What (is) Medieval?: Bad History and Contemporary Medievalism

Date / time: 21 April, 5:00 pm - 6:00 pm

What (is) Medieval?:  Bad History and Contemporary Medievalism

What (is) Medieval?: Dr Andrew B.R. Elliott – Bad History and Contemporary Medievalism

The explosion of popular and political medievalisms in the 21st century has coincided with a proliferation of scholarly interest in those medievalisms, together reaching a disturbing peak by 2021. Within only 4 years, neo-Nazis could be found carrying tiki-torches and Viking symbols through Charlottesville, Virginia, leaving one person dead; within three years rune-tattooed white supremacists stormed the US Capitol building. On 1st January 2019, incoming Brazilian president Jair Bolsonaro could be heard crying “Deus Vult!” to his followers, while two months later 51 worshippers at a mosque in Christchurch, New Zealand were shot dead by a terrorist varying out a self-appointed crusade against Islam.

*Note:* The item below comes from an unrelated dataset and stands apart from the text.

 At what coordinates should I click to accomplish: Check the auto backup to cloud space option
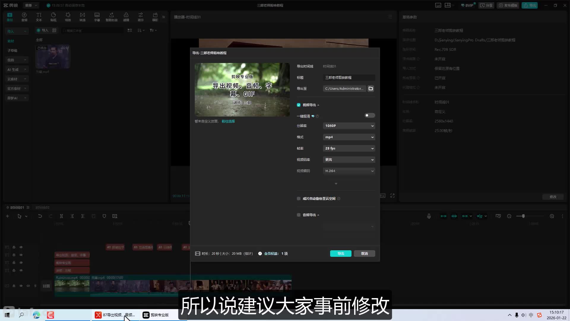(x=299, y=199)
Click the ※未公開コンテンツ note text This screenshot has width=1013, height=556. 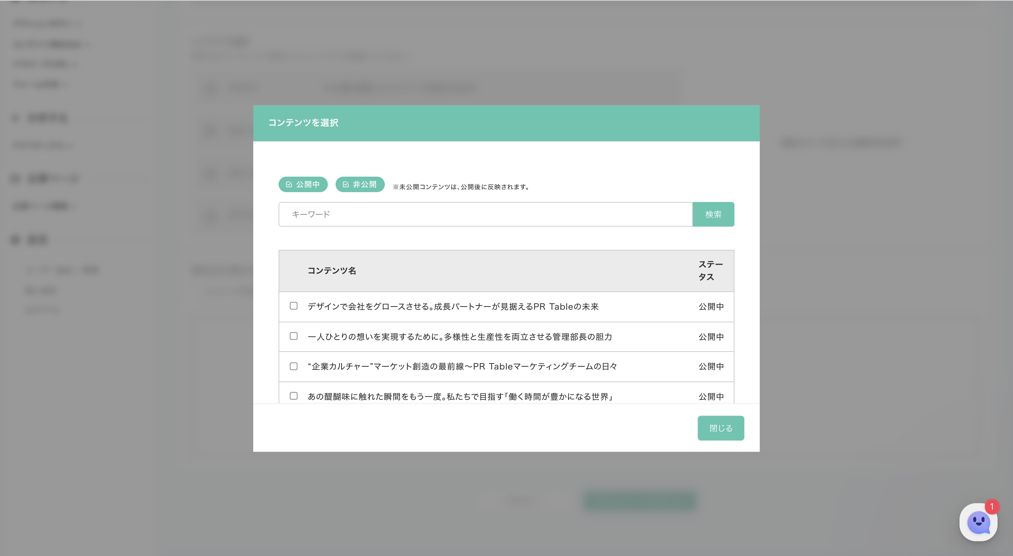461,187
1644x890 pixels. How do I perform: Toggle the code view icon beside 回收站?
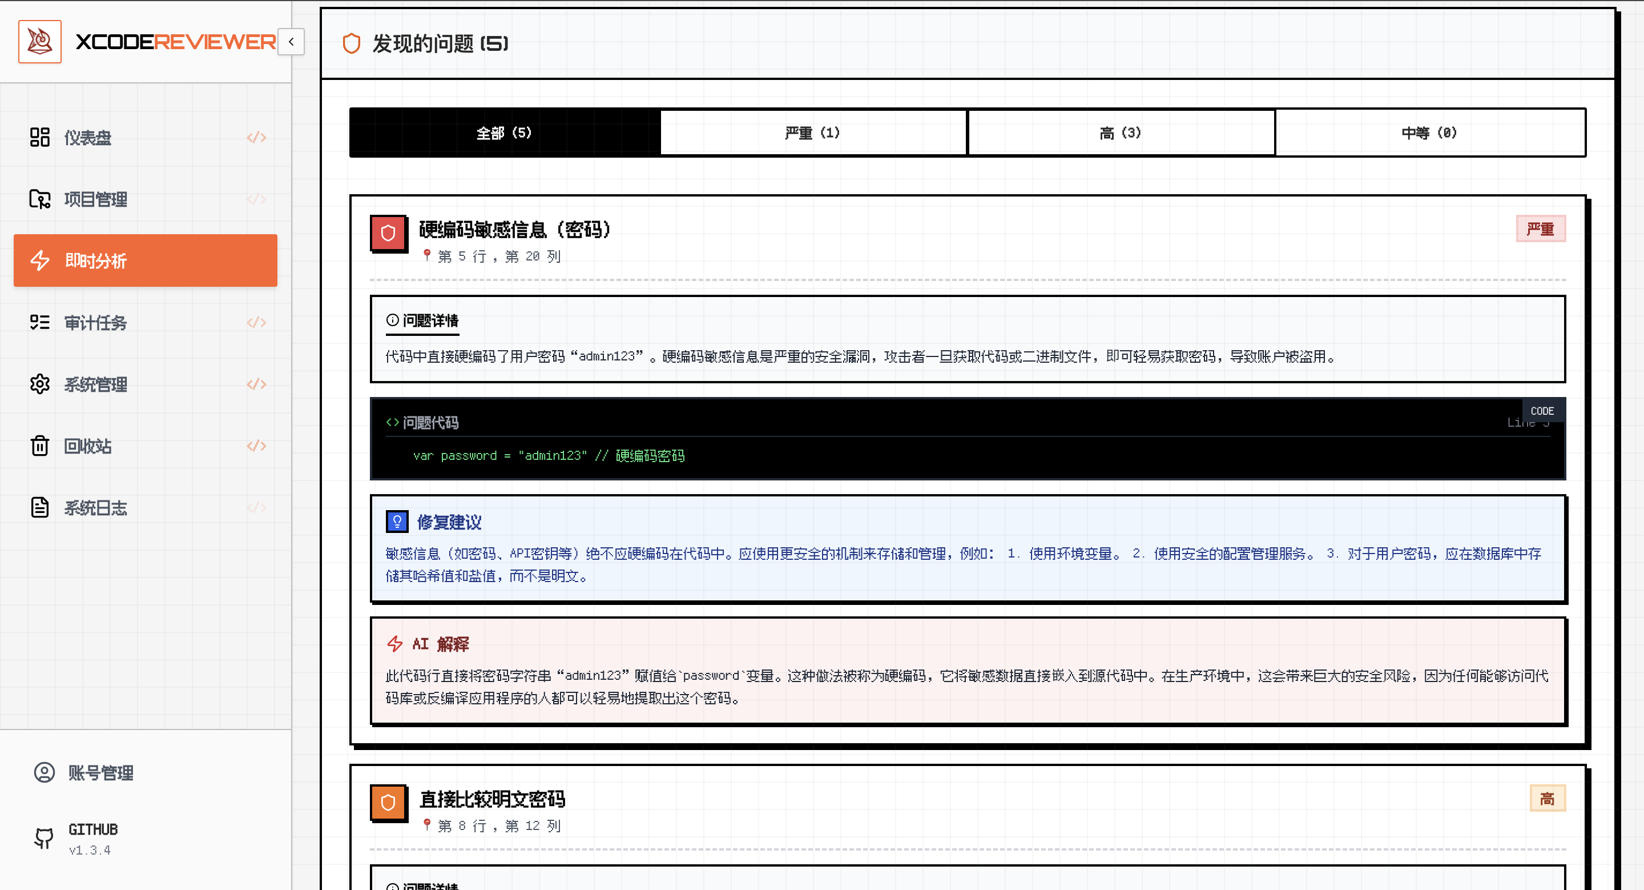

The resulting debates about the past in general, and medievalism in particular, have become increasingly heated, and increasingly divergent. As several commentators have observed, the proponents of these arguments find themselves further apart from their middle ground, to the point that passionate debates about free speech, the right to protest, and the protections of statues (and not women) have been described as a new kind of History Wars, in which challenges to a whitewashed past are brushed aside by the self-appointed guardians of an equally contested version of history, with each side accusing the other of carrying out bad history.

The debate thus turns full circle, from a postmodern historiography which frees the signifier to be hijacked in the first place to a reassertion of the fixity and quiddity of history which seeks to reattach meaning, literally, to concrete objects.

In this talk, I discuss the accusations of bad history as a broader debate about audiences, ownership and historical authority in a networked era. After all, I argue, the series of hand-wringing editorials and letters-to-the-editor only emerge from the margins to the centre by dint of the very same processes that allowed for the criticisms of white privilege to be mounted, namely the proliferation of media and network platforms propped up on and through user-generated content, and besieged by precisely the same problems of ownership and authority. This talk will build on the parallels between the rise of user-generated content (UGC) and the explosion of popular and political medievalism to ask what is bad history, how do we recognise it, and who gets to label it as such in the first place?